La transition écologique doit se faire rationnellement sans augmenter la pression sur ou l’atteinte à la biodiversité, or nous constatons qu’une majorité d’installations des projets de centrales photovoltaïques le sont sur des espaces naturels (champ, prairie, espace boisé, plan d’eau etc.). Pour prendre un exemple, dans le département du Lot où il est envisagé de permettre à Total l’abattage 7000 arbres et la destruction de plusieurs hectares de pelouse sèche, quant au site mégalithique majeur, et ce, au milieu du Parc naturel régional des Causses du Quercy, il subira des bouleversements ; en Aveyron, un projet menace des terres agricoles et naturelles sur le Causse Comtal ; même projet sur le plateau du Larzac etc. Dans le Tarn, un projet d’implantation d’une centrale voltaïque sur le plan d’eau de La Bosque sur la commune de Loupiac, tous ces projets, et bien d’autres mettent à mal nos espaces naturels.
Depuis des décennies, la biodiversité est lourdement endommagée ou détruite, ce n’est pas le moment d’accentuer son érosion, nous avons besoin d’elle; elle est la base de la vie, sans la faune et la flore, les interactions entre les espèces qui forment les écosystèmes, nous ne serions pas là, on ne pourrait pas maintenir les bases de la vie sur terre. Notre santé dépend de la santé globale de l’ensemble des écosystèmes : dixit Marie Monique Robin « La fabrique des pandémies ». Continuer à y porter atteinte nous priverait ou nous privera… d’eau, de nourriture, de moyens d’existence en altérant la qualité des sols… le climat. Nous serions privés de tout ce qui nous permet d’exister, pas de nourriture, pas d’eau etc. En ce qui concerne les conséquences de l’aggravation des atteintes à la biodiversité, son érosion, nous ne savons pas où situer le point de non-retour, on ignore ce qui se passera après l’effondrement des écosystèmes, nous n’avons aucune référence sur le sujet. Concernant le dérèglement climatique – Il impose que nous prenions des mesures d’urgence tout autant que de mettre un terme aux atteintes faites à la biodiversité. – depuis les années 70, nous savons l’importance des relations et les interactions entre l’atmosphère et la biosphère* (le vivant), ce qui en fait une planète vivante (voir les travaux de James Lovelock et Lynn Margulis).

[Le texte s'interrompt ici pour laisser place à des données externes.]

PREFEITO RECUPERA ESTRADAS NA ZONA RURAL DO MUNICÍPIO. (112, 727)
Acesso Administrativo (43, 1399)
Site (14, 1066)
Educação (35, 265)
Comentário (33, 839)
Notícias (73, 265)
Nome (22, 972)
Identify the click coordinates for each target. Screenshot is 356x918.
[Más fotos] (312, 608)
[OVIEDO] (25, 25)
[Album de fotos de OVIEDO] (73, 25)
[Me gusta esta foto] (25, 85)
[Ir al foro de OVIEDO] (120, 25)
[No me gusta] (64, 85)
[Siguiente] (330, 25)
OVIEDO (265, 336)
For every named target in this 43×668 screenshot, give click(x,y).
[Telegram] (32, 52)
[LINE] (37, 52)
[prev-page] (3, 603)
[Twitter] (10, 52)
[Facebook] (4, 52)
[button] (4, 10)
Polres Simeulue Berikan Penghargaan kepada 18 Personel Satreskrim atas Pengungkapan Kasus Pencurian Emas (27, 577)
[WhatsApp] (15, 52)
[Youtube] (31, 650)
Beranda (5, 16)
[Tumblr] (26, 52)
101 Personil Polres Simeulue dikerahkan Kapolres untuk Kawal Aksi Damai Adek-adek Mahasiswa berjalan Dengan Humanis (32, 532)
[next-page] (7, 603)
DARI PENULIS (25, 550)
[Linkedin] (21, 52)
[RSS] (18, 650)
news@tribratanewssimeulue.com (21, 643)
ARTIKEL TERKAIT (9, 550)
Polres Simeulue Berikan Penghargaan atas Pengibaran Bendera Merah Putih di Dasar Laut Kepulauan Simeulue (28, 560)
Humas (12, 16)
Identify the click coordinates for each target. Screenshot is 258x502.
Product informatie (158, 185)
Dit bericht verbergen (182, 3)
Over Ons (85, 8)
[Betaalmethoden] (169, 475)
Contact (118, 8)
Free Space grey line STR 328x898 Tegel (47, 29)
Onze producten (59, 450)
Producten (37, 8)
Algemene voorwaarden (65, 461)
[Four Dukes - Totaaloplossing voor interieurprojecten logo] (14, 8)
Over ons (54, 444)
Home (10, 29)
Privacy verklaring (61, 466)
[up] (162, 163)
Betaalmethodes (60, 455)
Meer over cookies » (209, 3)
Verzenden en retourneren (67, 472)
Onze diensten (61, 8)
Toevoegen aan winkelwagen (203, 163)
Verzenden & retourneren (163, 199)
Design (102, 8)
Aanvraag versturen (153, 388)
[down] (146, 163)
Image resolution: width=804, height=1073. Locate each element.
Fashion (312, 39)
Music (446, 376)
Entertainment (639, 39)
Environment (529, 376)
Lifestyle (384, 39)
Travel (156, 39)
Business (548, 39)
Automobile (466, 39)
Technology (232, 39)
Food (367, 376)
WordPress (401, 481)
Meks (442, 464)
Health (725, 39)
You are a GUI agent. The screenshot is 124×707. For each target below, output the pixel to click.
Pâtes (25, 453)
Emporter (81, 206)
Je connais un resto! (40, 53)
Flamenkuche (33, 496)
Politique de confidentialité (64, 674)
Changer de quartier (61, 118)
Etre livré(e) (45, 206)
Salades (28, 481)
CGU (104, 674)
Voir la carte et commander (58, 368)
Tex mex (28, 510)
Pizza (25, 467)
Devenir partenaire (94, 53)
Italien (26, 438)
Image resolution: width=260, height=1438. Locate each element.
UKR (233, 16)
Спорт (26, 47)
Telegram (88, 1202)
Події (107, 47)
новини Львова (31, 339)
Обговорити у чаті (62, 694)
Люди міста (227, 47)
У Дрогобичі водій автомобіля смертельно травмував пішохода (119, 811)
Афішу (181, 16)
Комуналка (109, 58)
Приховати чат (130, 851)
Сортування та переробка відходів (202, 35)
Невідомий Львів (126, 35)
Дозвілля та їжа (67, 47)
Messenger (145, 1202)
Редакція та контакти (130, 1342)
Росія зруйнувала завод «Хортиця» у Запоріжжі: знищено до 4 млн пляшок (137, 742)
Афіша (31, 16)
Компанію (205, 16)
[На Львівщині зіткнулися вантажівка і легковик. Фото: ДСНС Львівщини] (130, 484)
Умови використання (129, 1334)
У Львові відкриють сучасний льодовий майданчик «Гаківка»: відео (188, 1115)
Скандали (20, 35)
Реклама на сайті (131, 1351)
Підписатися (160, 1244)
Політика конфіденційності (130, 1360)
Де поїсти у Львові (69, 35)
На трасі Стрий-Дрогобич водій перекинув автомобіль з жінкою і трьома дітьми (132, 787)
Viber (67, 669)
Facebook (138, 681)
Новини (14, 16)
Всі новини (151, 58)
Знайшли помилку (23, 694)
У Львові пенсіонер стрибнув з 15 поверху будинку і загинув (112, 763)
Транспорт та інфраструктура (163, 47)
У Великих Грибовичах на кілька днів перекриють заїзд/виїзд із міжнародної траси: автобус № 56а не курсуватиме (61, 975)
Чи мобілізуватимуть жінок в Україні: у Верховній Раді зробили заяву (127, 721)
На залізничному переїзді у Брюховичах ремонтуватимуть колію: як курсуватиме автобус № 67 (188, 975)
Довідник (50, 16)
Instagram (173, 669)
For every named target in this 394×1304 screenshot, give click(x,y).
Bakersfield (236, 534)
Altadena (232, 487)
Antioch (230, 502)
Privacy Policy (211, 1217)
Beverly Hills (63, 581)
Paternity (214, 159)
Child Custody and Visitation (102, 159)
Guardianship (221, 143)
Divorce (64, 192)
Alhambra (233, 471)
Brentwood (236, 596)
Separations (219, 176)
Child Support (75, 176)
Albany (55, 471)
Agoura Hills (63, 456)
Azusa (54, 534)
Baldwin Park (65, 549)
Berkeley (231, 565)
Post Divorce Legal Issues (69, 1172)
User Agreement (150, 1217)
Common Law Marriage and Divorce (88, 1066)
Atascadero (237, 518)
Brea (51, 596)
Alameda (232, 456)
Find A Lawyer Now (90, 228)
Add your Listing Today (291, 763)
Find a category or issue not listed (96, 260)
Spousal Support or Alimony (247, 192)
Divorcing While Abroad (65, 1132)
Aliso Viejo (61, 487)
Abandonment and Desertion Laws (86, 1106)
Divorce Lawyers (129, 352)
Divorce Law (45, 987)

Les rapports de l’IPBES* (l’équivalent du GIEC pour le climat) se succèdent. Parmi les associations de référence, le WWF qui depuis 5 décennies édite un rapport bisannuel sur l’état de santé de la biodiversité dans le monde. Le dernier rapport « Planète vivante 2022 » vient de sortir, il a été réalisé avec la collaboration de la « Société Zoologique de Londres (SZL). Ces dernières études sont bien sûr alarmantes, « Entre 1970 et 2018, la taille moyenne des populations de vertébrés sauvages a décliné de 69% ». Aucune région du monde n’est épargnée.
Depuis les années 80-90, bien des livres ont été édités sur le sujet, je pense à celui de François RAMADE (grand écologue) 1999 « Le grand massacre », de Franz BROSWIMMER 2010 « Une histoire de l’extinction en masse des espèces ».
Nous sommes bien sûr favorables à ce que la lutte contre la crise climatique passe par le photovoltaïque, mais pas par des implantations qui sont préjudiciables au vivant, c’est à dire situées sur des zones fragiles voire protégées, etc., n’importe comment, pas n’importe où.
Le voltaïque OUI, mais sur les bâtiments, les maisons d’habitation, les friches industrielles, les parkings, les milieux stériles etc. Mais pas sur les milieux naturels.
Protection du climat et protection de la nature vont de pair, les mettre en concurrence revient à les rendre inopérantes. D’autres solutions que celles actuellement réalisées ou envisagées existent.
Le gouvernement a fait le choix d’une production industrielle des énergies renouvelables du photovoltaïque et de l’éolien. Les supports, autre que les espaces naturels, ne manquent pas.
Le modèle autrichien peut devenir une référence, ce pays a mis en place une autre politique d’aménagement du voltaïque sur son territoire, elle se classe au 1er rang européen pour la part des énergies renouvelables dans sa consommation d’électricité. Mais le pays souhaite aller encore plus loin : la nouvelle loi sur les énergies renouvelables ou EAG devrait permettre au pays de porter sa production d’électricité renouvelable à 100% d’ici 2030. En août 2021, le ministère autrichien de la protection du climat a approuvé un budget de 20 millions d’euros pour la construction de projets solaires résidentiels et commerciaux. Le ministère a également augmenté le budget de financement des systèmes à petite échelle. La subvention vise à offrir aux ménages et aux petites entreprises un système solaire d’une puissance maximale de 50 kW et une subvention de 150 à 200 EUR/kW de puissance installée.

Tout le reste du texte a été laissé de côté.